**What to do:** Only one stretch of the data should be retyped: the lines from the line containing "[Subscribe] (320, 516)" through the line containing "Aaradhya Homeo Pharmacy (47, 453)". Keep pictures out of it.

**Data extracts:**
# # # # # # #
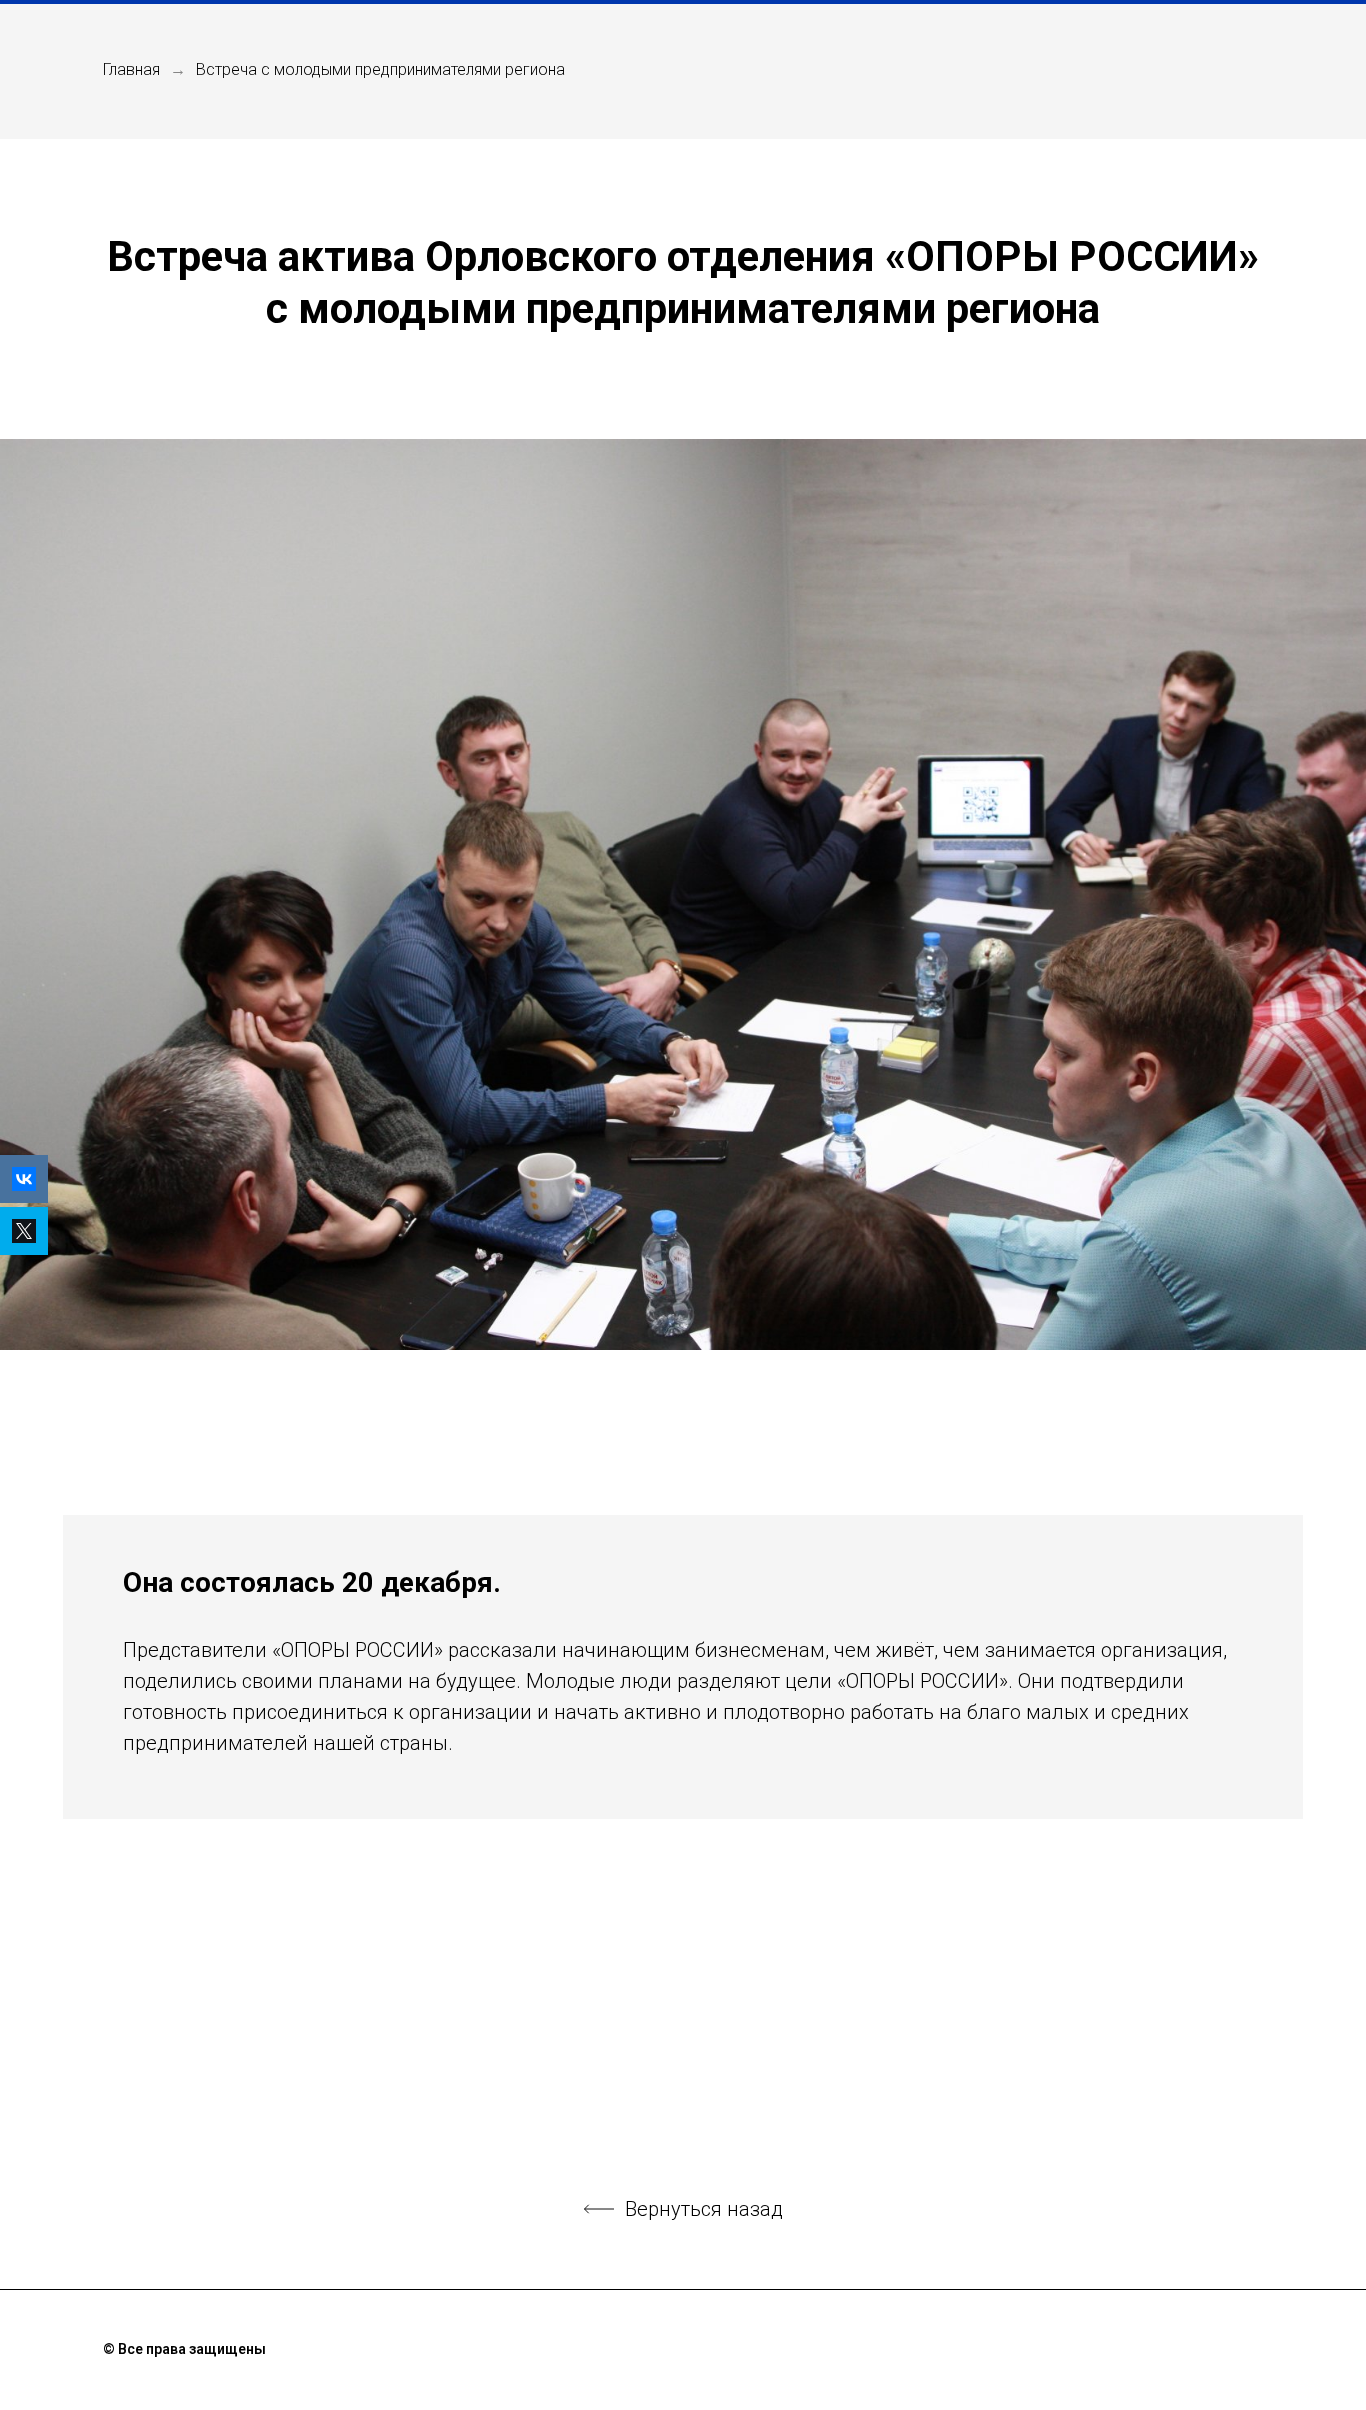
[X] (24, 1231)
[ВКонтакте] (24, 1179)
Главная (131, 69)
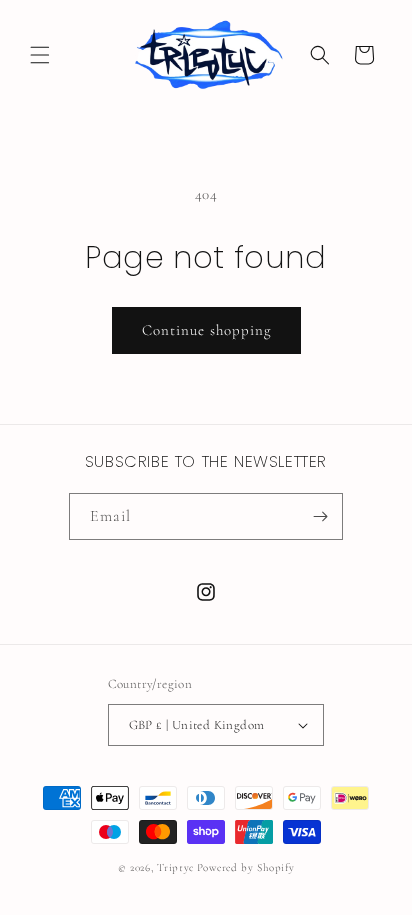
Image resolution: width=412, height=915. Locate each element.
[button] (40, 55)
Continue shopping (206, 330)
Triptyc (175, 867)
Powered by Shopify (246, 867)
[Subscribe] (320, 516)
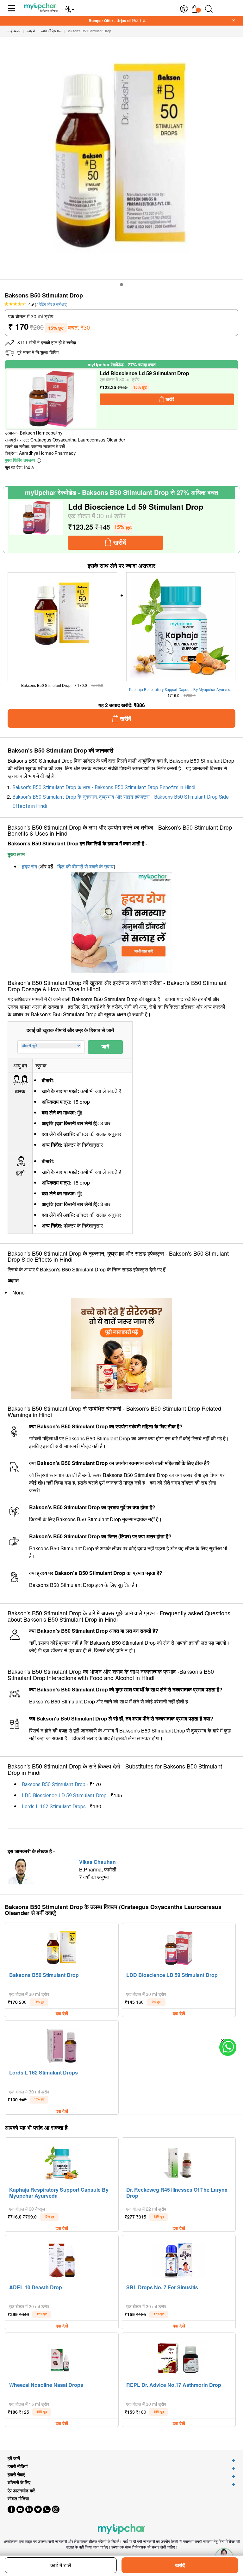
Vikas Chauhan (97, 1861)
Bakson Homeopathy (41, 432)
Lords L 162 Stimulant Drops (54, 1807)
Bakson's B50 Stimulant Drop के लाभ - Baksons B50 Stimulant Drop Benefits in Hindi (103, 787)
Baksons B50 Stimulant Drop (53, 1784)
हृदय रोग (29, 867)
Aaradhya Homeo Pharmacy (47, 453)
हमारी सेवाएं (16, 2474)
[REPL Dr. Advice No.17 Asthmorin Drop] (179, 2356)
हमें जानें (14, 2458)
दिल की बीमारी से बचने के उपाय (85, 867)
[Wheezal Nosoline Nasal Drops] (61, 2356)
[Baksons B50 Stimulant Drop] (61, 1946)
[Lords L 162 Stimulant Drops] (61, 2044)
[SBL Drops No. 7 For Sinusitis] (179, 2259)
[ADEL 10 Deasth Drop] (61, 2259)
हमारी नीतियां (18, 2466)
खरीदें (180, 2565)
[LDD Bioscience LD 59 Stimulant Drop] (52, 399)
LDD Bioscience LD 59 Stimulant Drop (64, 1795)
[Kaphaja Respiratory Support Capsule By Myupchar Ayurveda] (61, 2161)
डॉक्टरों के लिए (19, 2482)
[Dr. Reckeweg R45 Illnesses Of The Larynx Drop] (179, 2161)
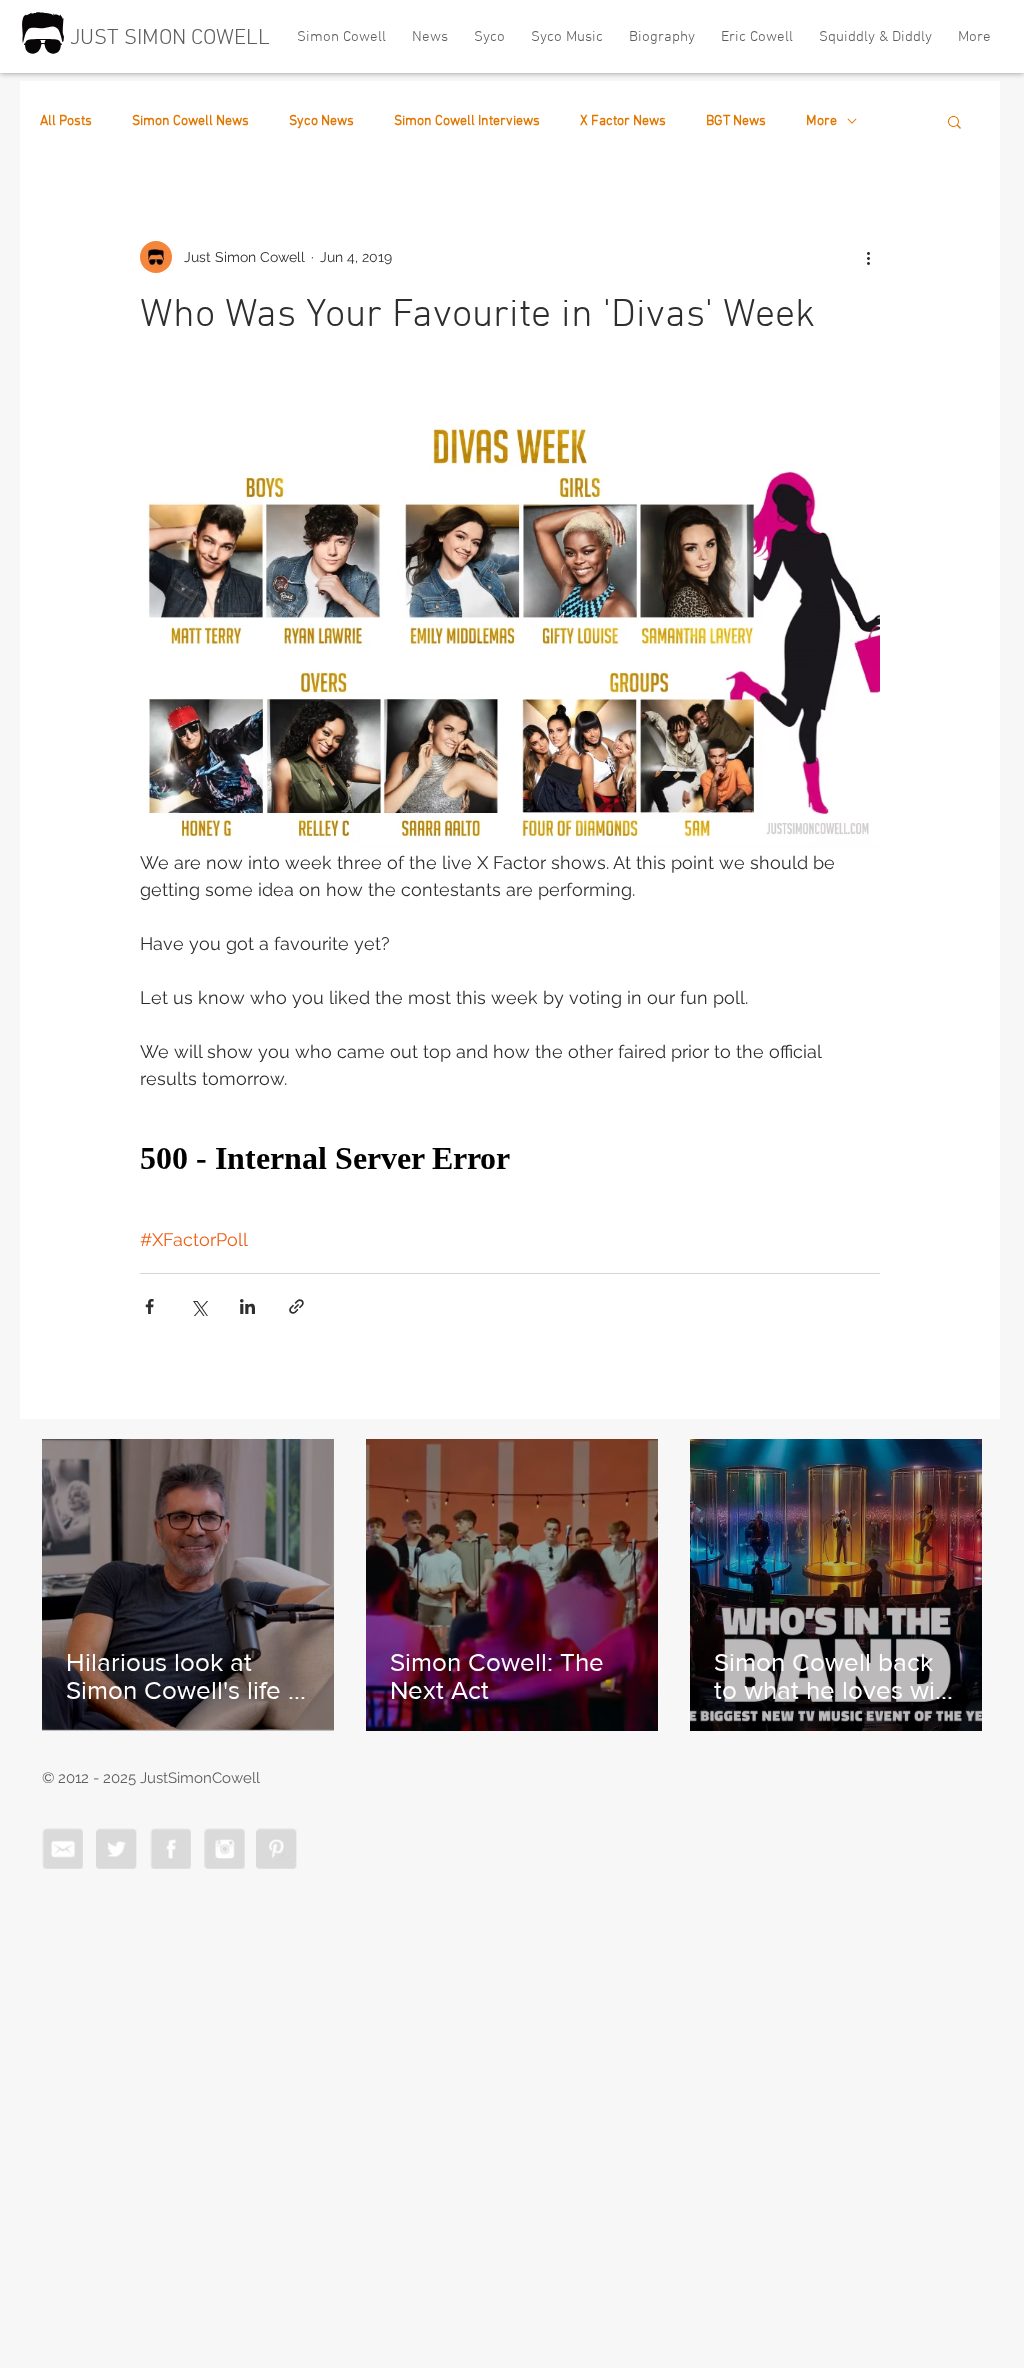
# # # # # # #
**Problem solution:**
[Subscribe] (320, 516)
Vikas Chauhan (97, 1861)
Bakson Homeopathy (41, 432)
Lords L 162 Stimulant Drops (54, 1807)
Bakson's B50 Stimulant Drop के लाभ - Baksons B50 Stimulant Drop Benefits in Hindi (103, 787)
Baksons B50 Stimulant Drop (53, 1784)
हृदय रोग (29, 867)
Aaradhya Homeo Pharmacy (47, 453)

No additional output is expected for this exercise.